Chromoplast plastoglobules recruit the carotenoid biosynthetic pathway and contribute to carotenoid accumulation during tomato fruit maturation

• Published in: PloS one Vol. 17; no. 12; p. e0277774
• Main Authors: Zita, Wayne, Bressoud, Ségolène, Glauser, Gaetan, Kessler, Felix, Shanmugabalaji, Venkatasalam
• Format: Journal Article
• Language: English
• Published: United States Public Library of Science 06.12.2022; Public Library of Science (PLoS)

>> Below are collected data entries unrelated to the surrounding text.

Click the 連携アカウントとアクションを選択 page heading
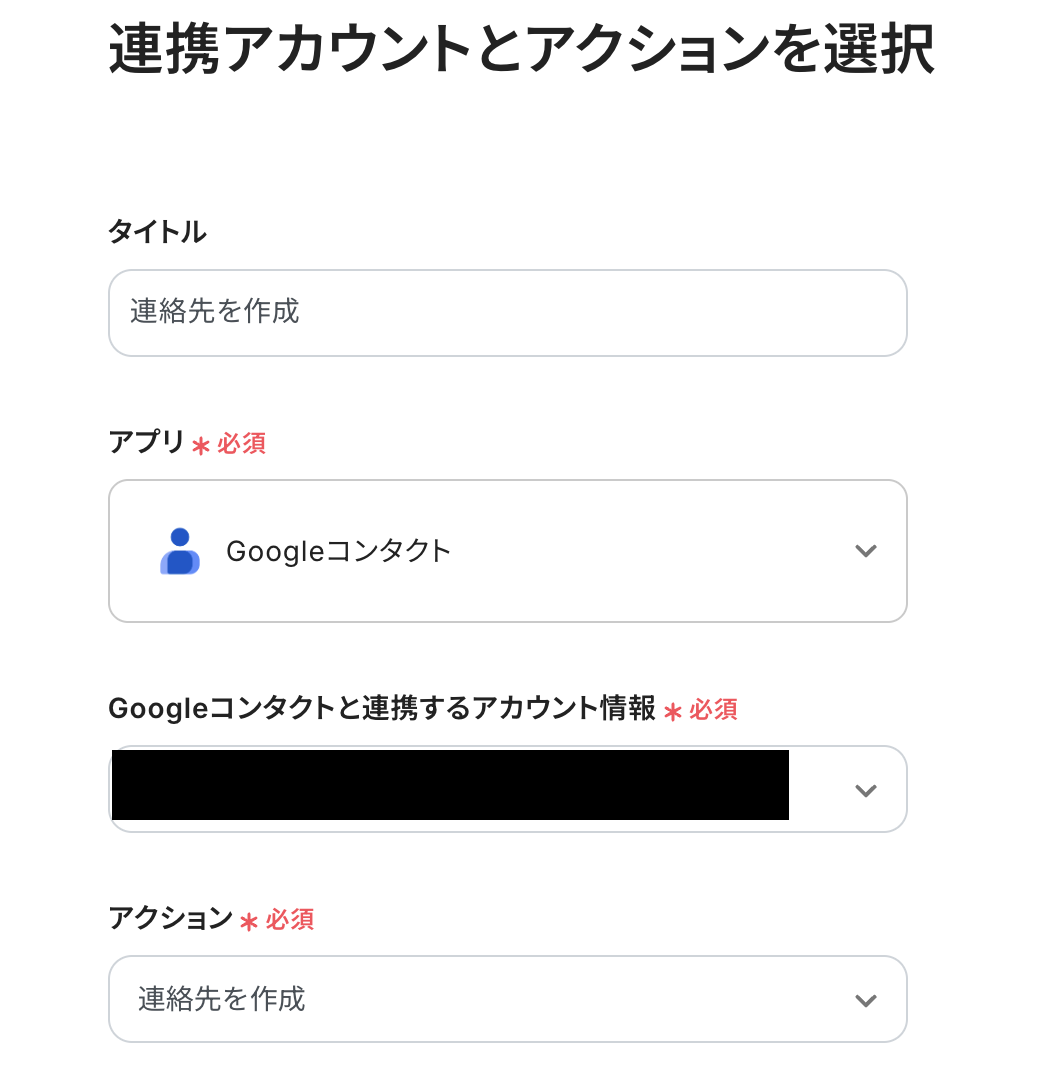 click(521, 49)
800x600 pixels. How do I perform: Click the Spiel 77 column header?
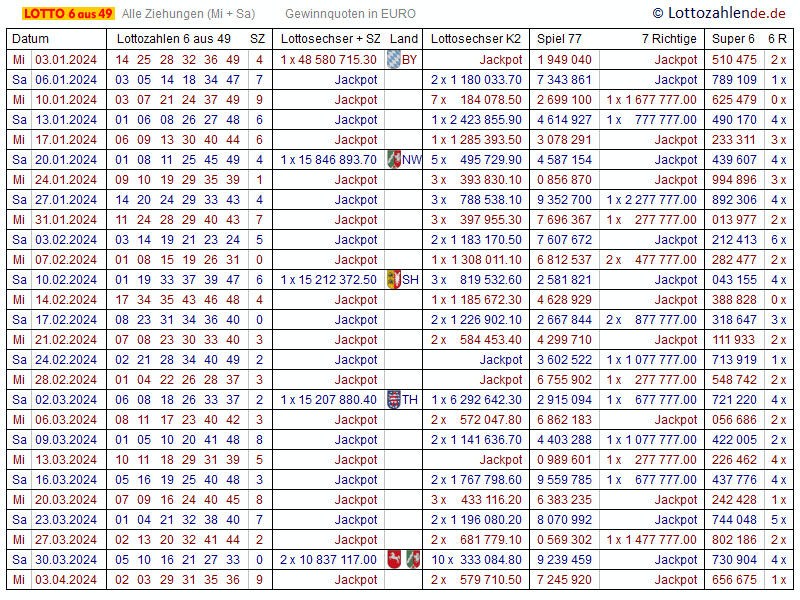click(x=559, y=38)
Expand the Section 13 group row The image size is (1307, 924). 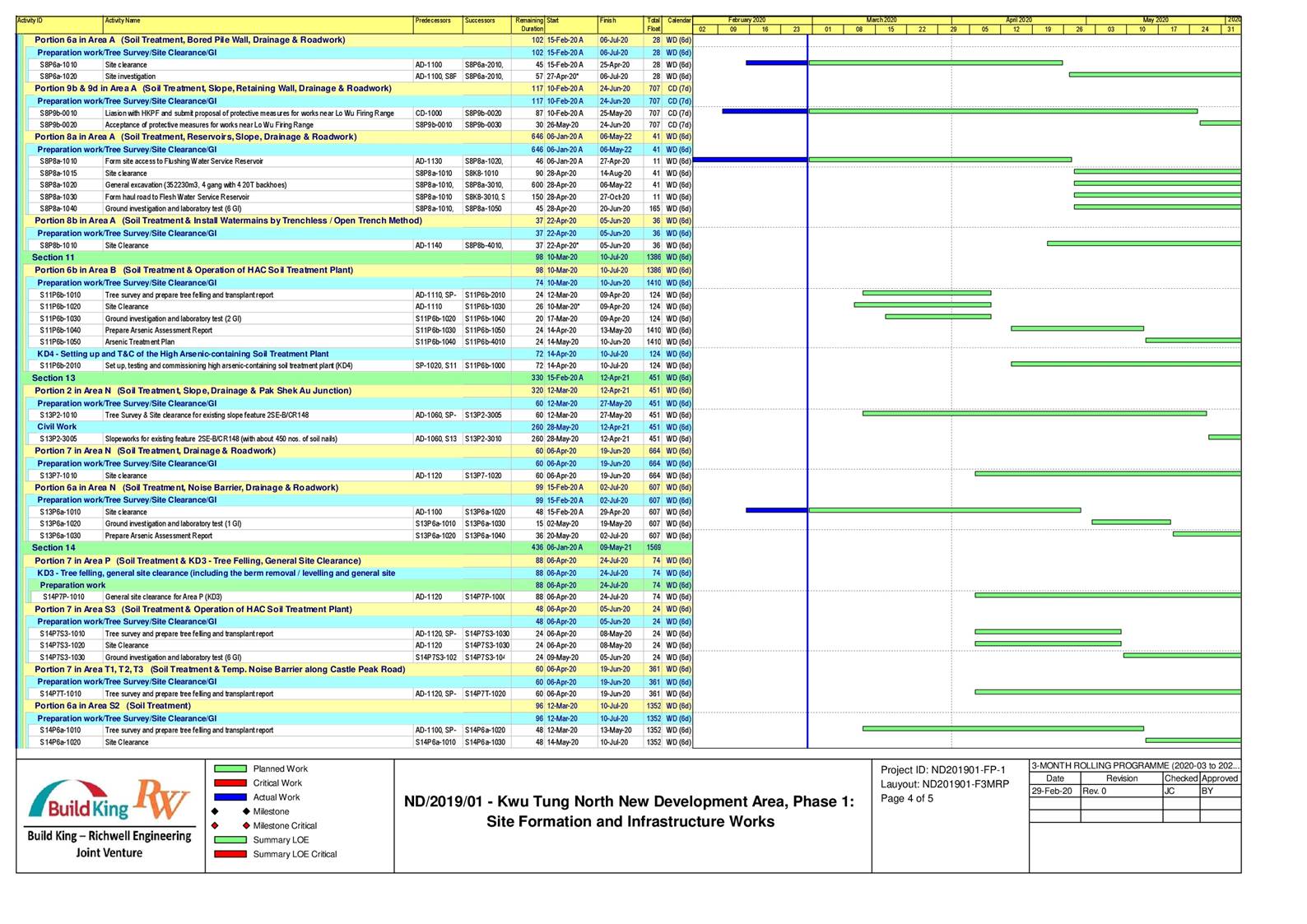click(x=53, y=378)
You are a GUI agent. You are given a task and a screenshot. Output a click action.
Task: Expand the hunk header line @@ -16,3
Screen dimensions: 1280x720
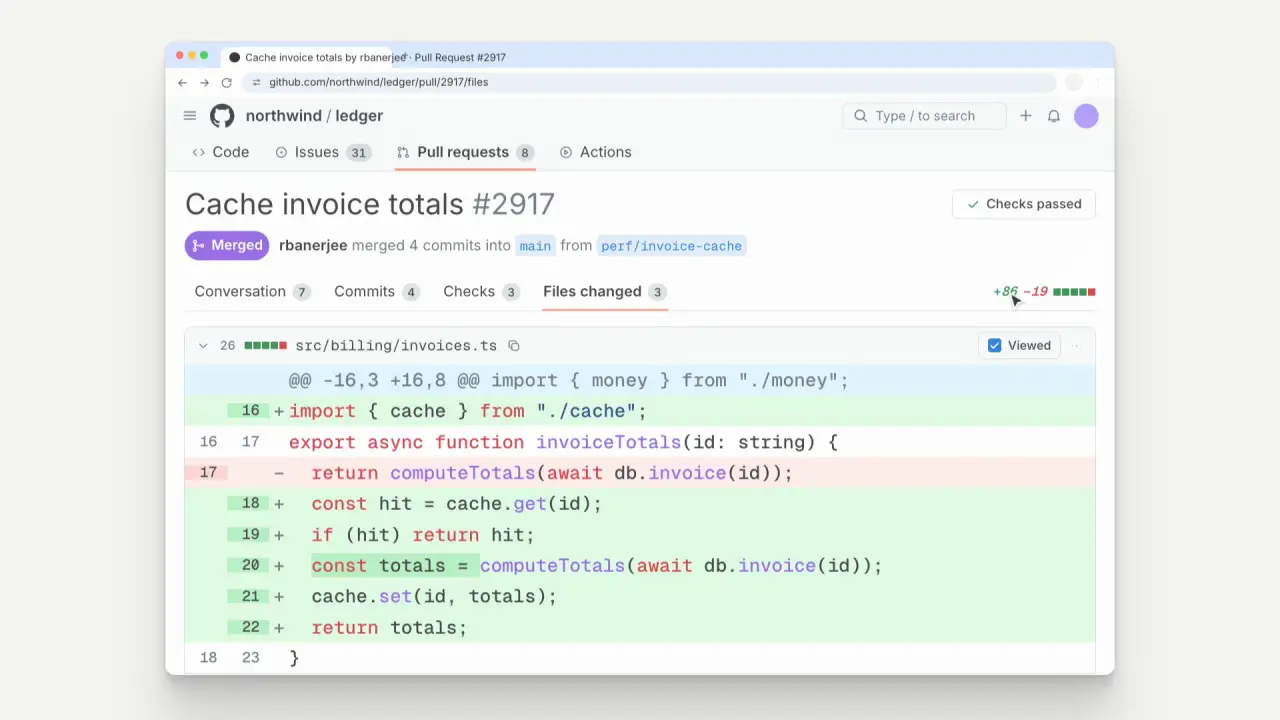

• Subjects: Accumulation; Analysis; beta Carotene; Biology and Life Sciences; Biosynthesis; Biosynthetic Pathways; Carotene; Carotenoids; Chemical properties; Chloroplasts; Chromatography; Chromatophores; Desaturase; Enzymes; Fruit; Fruits; Growth; Kinases; Lipids; Lycopene; Mass spectrometry; Maturation; Membranes; Metabolic pathways; Metabolites; Peptides; Physical Sciences; Physiological aspects; Phytoene synthase; Plastids; Proteins; Proteomes; Scientific imaging; Solanum lycopersicum; Solanum lycopersicum - genetics; Sucrose; Tomatoes; β-Carotene; Switzerland
• ISSN: 1932-6203; 1932-6203
• DOI: 10.1371/journal.pone.0277774

Tomato ( Solanum lycopersicum ) fruit maturation is associated with a developmental transition from chloroplasts (in mature green fruit) to chromoplasts (in red fruit). The hallmark red color of ripe tomatoes is due to carotenogenesis and accumulation of the red carotenoid lycopene inside chromoplasts. Plastoglobules (PG) are lipid droplets in plastids that are involved in diverse lipid metabolic pathways. In tomato, information on the possible role of PG in carotogenesis and the PG proteome is largely lacking. Here, we outline the role of PG in carotenogenesis giving particular attention to tomato fruit PG proteomes and metabolomes. The proteome analysis revealed the presence of PG-typical FBNs, ABC1K-like kinases, and metabolic enzymes, and those were decreased in the PG of tomato chromoplasts compared to chloroplasts. Notably, the complete β-carotene biosynthesis pathway was recruited to chromoplast PG, and the enzymes PHYTOENE SYNTHASE 1 (PSY-1), PHYTOENE DESATURASE (PDS), ZETA-CAROTENE DESATURASE (ZDS), and CAROTENOID ISOMERASE (CRTISO) were enriched up to twelvefold compared to chloroplast PG. We profiled the carotenoid and prenyl lipid changes in PG during the chloroplast to chromoplast transition and demonstrated large increases of lycopene and β-carotene in chromoplast PG. The PG proteome and metabolome are subject to extensive remodeling resulting in high accumulation of lycopene during the chloroplast-to-chromoplast transition. Overall, the results indicate that PGs contribute to carotenoid accumulation during tomato fruit maturation and suggest that they do so by functioning as a biosynthetic platform for carotenogenesis.